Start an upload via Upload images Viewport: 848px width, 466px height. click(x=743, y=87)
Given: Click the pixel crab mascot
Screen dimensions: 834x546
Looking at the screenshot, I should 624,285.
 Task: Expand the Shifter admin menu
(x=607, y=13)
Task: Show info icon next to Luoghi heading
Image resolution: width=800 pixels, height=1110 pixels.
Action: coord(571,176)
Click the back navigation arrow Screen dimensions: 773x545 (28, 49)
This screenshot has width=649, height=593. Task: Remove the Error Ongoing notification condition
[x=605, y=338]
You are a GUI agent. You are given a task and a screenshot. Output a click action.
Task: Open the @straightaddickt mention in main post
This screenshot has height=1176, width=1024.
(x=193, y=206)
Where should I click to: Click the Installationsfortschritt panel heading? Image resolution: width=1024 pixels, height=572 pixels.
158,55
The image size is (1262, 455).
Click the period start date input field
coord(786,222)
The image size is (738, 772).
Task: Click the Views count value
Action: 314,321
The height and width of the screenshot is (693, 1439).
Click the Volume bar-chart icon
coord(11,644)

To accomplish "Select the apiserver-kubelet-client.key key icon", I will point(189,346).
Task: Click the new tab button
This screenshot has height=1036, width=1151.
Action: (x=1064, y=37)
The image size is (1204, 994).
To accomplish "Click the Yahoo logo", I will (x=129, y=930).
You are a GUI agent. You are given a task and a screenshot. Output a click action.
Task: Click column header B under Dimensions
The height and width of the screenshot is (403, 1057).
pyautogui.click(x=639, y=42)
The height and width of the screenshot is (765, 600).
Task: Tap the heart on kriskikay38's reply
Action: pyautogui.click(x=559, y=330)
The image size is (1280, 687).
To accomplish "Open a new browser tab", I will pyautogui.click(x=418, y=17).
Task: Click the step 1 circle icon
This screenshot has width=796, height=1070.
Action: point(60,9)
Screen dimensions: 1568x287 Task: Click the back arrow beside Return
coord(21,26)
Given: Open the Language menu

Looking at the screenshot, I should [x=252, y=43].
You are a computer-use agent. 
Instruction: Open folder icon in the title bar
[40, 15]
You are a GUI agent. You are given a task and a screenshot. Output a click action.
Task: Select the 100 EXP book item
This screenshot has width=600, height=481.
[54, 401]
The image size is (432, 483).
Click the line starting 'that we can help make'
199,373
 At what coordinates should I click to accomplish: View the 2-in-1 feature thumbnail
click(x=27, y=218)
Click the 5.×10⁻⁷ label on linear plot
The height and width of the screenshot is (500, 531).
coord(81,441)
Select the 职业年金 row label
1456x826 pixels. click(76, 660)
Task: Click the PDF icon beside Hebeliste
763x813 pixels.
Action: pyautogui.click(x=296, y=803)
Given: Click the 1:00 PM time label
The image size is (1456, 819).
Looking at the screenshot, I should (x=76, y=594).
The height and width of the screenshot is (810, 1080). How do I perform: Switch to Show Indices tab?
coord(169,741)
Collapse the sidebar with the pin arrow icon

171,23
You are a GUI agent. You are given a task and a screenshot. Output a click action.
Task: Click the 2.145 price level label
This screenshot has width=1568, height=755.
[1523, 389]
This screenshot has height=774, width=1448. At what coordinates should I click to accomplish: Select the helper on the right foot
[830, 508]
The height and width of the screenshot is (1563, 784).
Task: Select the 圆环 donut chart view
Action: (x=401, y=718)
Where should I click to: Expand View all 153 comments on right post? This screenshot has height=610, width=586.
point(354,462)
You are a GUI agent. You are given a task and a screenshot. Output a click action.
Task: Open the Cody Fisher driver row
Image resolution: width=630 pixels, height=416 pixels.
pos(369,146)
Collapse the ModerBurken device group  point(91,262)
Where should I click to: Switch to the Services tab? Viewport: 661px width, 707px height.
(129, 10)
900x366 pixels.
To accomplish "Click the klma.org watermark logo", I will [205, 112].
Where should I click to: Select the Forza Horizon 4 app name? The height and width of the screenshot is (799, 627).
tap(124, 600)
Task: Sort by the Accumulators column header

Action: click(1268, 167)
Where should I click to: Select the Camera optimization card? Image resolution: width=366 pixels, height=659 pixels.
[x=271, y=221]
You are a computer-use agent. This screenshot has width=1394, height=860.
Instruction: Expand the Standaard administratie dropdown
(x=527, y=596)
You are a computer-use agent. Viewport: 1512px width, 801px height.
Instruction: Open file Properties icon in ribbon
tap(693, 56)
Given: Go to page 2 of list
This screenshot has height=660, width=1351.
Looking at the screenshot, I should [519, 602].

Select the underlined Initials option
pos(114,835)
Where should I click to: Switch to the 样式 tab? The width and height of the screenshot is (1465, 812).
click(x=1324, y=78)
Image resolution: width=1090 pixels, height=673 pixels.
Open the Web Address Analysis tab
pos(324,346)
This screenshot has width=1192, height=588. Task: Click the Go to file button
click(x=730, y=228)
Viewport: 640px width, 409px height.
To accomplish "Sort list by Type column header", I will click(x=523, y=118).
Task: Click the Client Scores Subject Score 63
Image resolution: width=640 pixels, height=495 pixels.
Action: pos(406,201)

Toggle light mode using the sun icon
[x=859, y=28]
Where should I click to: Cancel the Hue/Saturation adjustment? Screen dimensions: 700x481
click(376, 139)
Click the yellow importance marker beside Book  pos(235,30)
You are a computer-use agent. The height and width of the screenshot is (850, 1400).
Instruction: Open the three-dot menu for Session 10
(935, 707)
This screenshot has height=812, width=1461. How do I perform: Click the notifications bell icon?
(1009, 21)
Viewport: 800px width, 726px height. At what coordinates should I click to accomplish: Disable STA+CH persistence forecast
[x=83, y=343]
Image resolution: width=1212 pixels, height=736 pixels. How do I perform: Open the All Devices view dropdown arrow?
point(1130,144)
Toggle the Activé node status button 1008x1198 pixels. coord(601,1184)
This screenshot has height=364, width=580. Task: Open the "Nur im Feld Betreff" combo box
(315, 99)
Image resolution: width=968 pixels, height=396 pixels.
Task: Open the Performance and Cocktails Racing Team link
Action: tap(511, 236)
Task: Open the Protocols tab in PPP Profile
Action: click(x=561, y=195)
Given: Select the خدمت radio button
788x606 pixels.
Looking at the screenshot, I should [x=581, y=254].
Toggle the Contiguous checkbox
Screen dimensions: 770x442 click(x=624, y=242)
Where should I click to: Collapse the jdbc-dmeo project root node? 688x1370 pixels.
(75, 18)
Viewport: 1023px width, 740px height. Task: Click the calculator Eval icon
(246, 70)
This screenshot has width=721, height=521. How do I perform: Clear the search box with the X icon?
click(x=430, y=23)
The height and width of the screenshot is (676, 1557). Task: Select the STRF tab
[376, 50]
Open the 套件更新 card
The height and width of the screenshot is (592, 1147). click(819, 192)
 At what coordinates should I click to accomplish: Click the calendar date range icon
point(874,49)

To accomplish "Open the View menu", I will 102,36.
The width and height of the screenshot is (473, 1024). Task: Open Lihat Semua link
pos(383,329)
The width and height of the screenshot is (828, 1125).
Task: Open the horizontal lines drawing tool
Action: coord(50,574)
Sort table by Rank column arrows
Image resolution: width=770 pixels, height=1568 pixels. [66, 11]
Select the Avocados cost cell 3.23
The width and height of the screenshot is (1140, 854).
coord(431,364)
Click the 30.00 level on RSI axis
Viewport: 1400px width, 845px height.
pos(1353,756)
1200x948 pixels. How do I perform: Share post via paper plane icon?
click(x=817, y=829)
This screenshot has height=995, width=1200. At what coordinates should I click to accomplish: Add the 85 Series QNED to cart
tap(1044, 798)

---+---

-- What is needed --
For each line in the data that contains the string "will", give a copy of that line.

-- Exercise solution --
To accomplish "Select the apiserver-kubelet-client.key key icon", I will point(189,346).
To accomplish "Click the Yahoo logo", I will (x=129, y=930).
To accomplish "Open a new browser tab", I will pyautogui.click(x=418, y=17).
To accomplish "Click the klma.org watermark logo", I will [205, 112].
To accomplish "Sort list by Type column header", I will click(x=523, y=118).
To accomplish "Open the View menu", I will 102,36.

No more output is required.